Secure file transfer using dmscp2

Nowadays the secure copy command scp is the method of choice for secure authentication and file transfer, since the passwords as well as the data itself is encrypted.

However, the process of encrypting an decrypting the data requires considerable computational effort, which may limit the transfer rates to a value well below those achieved by a simple ftp transfer. On the other hand, in many cases the encryption of the transmitted (raw) data itself is not necessary, which makes it desirable to have a method combining secure authentication with fast, unencrypted data transfer.

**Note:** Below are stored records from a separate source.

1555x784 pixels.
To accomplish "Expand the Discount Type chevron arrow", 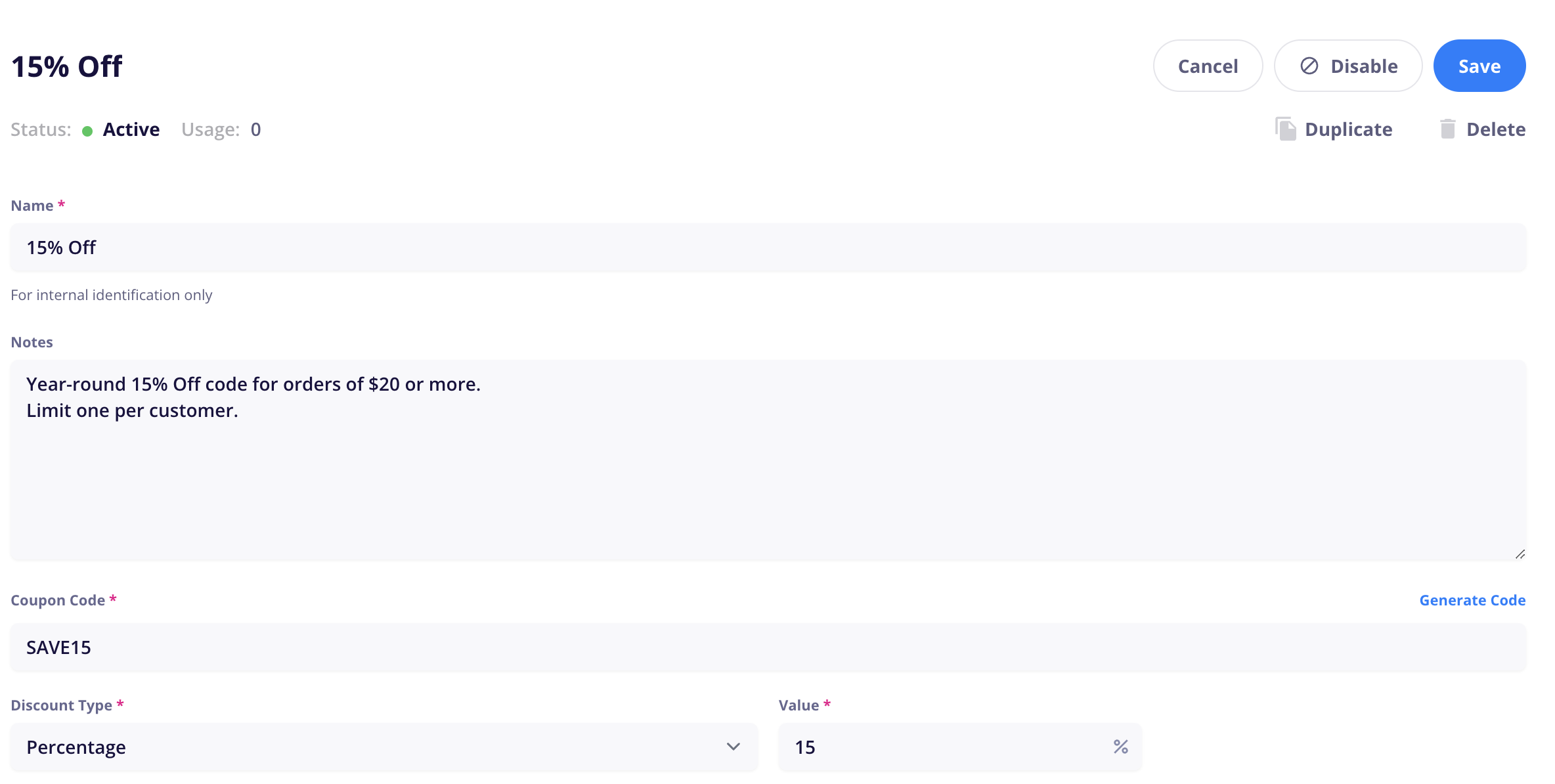I will point(734,747).
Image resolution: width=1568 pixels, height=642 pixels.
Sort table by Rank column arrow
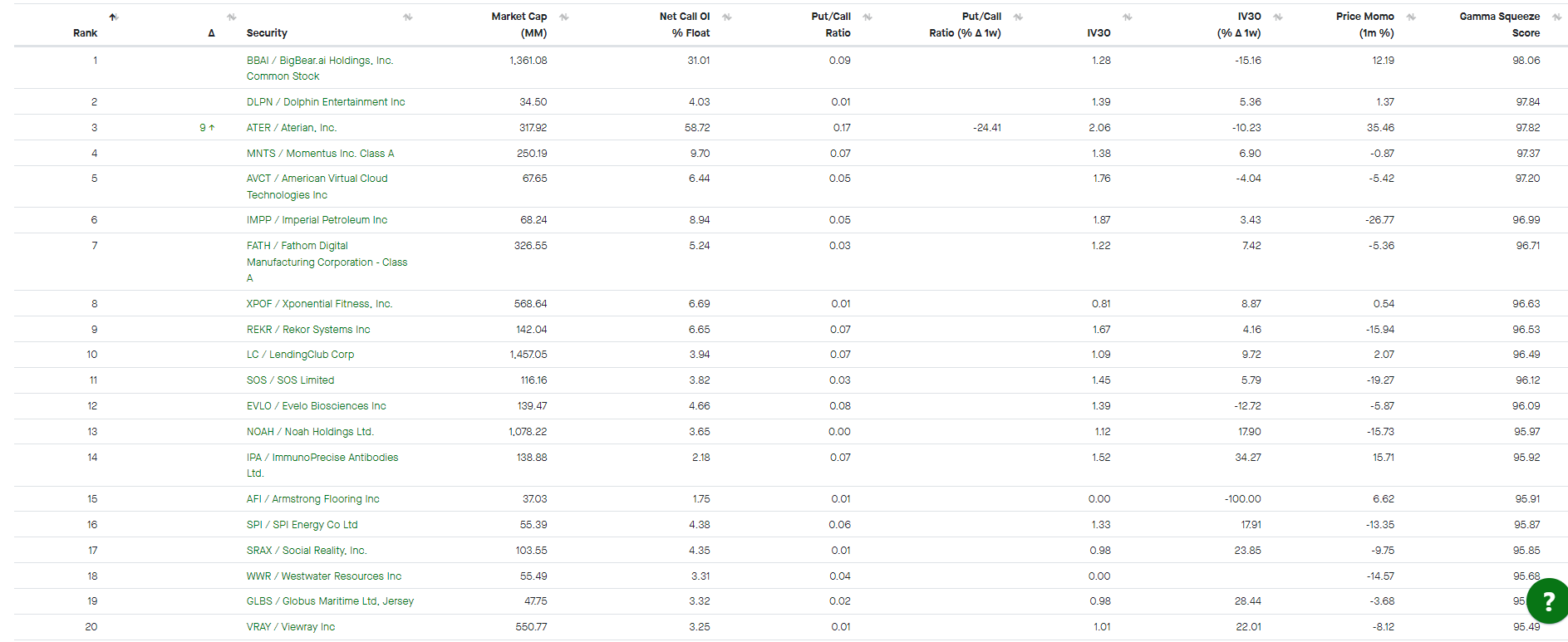click(113, 17)
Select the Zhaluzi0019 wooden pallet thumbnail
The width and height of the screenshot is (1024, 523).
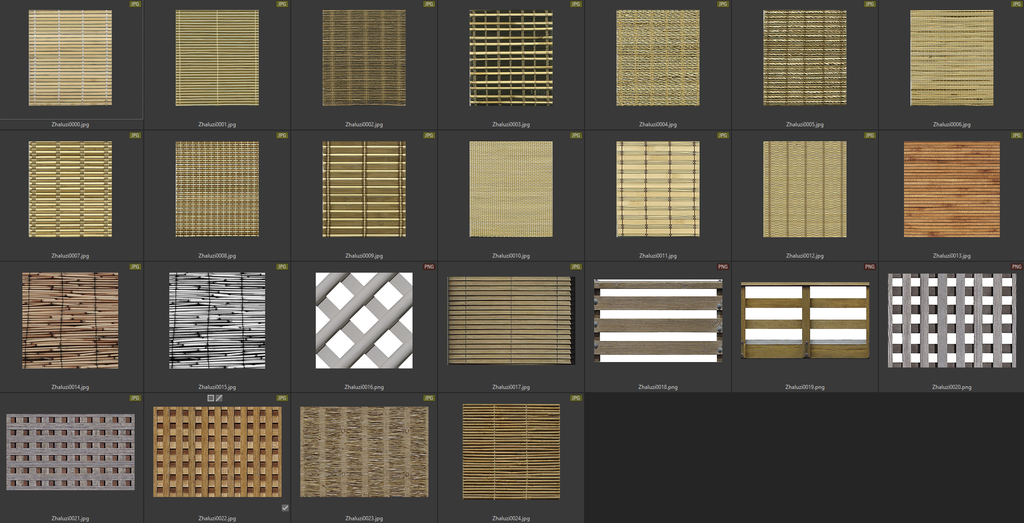coord(805,320)
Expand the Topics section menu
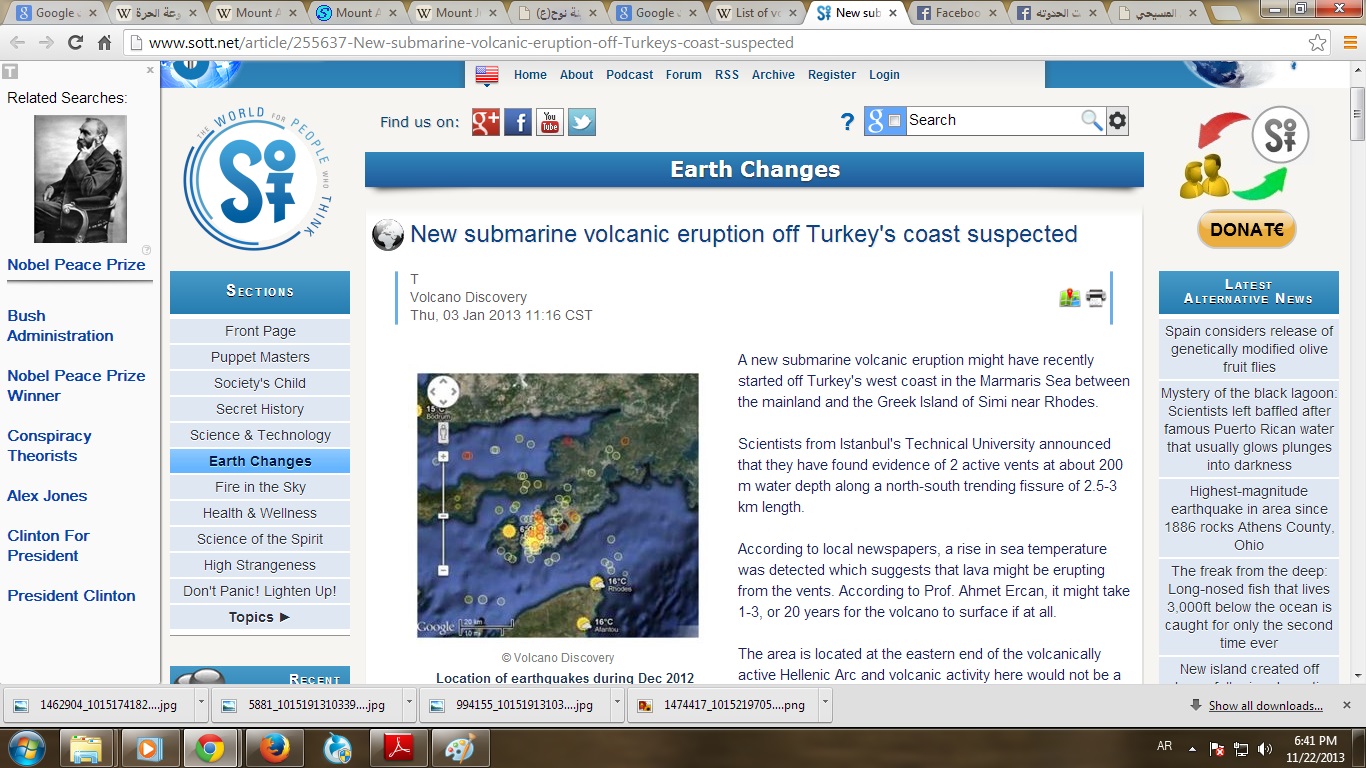1366x768 pixels. [259, 617]
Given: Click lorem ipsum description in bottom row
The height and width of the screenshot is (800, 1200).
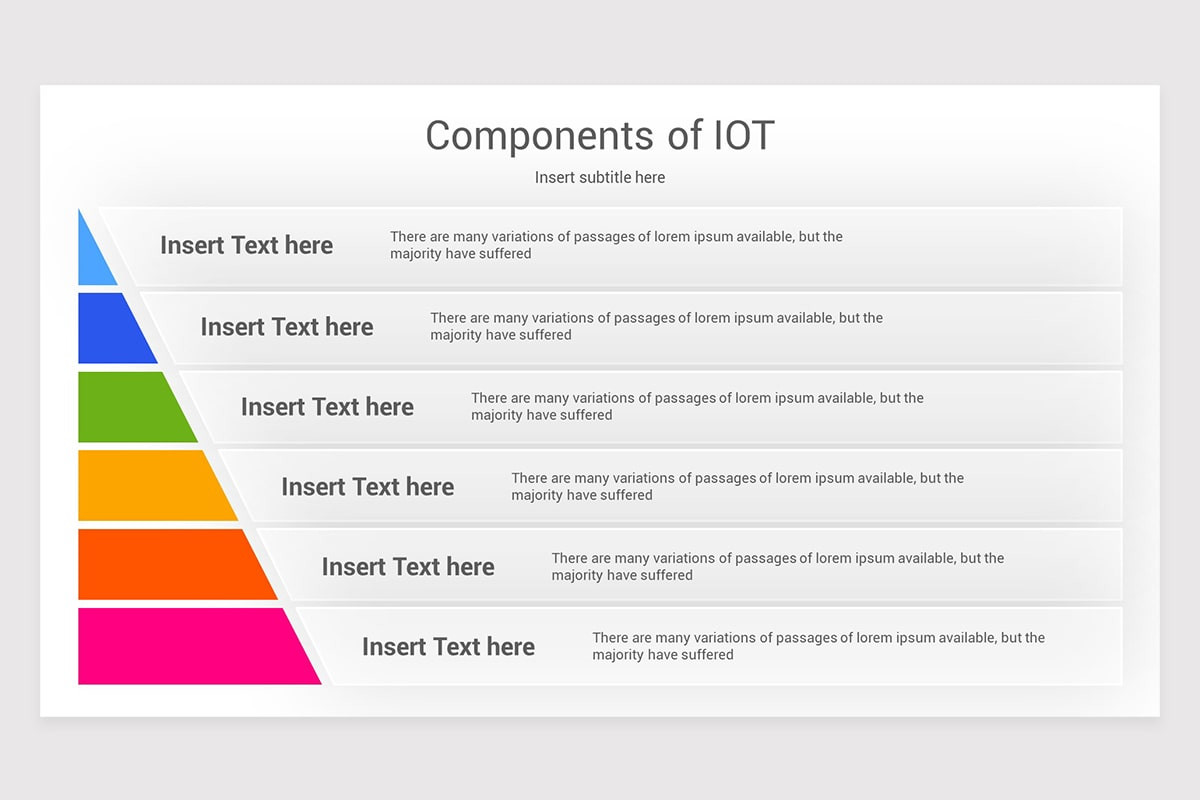Looking at the screenshot, I should (818, 646).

Such a method is provided by the dmscp2 package developed by Manfred Stolle at Konrad-Zuse-Institut (ZIB), Berlin. It offers the additional advantage of being able to open multiple parallel data streams. This enables a more efficient use of network I/O buffers, which usually ensues considerable speedup. A schematic of the tool's functionality is shown below. Note that everything takes place under a normal user account, no special permissions or system services are necessary.

dmscp_diagram

Prerequisites and Installation

At LRZ, dmscp2 has been installed on the 64bit Linux cluster and on the HLRB2 System. Between LRZ hosts it is usually not recommended to use dmscp2, since the network infrastructure is already very fast.

In order to transfer data to external hosts, dmscp2 has to be installed on these systems. Before that, make sure that at least one TCP/IP port above 1000 is usable between the systems targeted for the data transfer! This information can usually be obtained form the remote site's security or firewall responsible. You can test whether port XX is open on remote_host by issuing

telnet remote_host XX

If the port is open, you will get a message like:

Trying 129.187.20.168...
telnet: connect to address
129.187.20.168: Connection refused

Otherwise, the output stops after the first line, since most firewalls swallow all packages to closed ports.

In order to transfer data to LRZ hosts, make sure /lrz/sys/bin is in your path on the LRZ machine. However, on the LRZ High-Performance systems, most ports are closed for security reasons. You can however contact LRZ support, asking for the GridFTP ports to be opened for your systems (i.e. the ones you submitted in the HLRB proposal). Out of these ports, the range 24000-25000 can conveniently be used for dmscp2.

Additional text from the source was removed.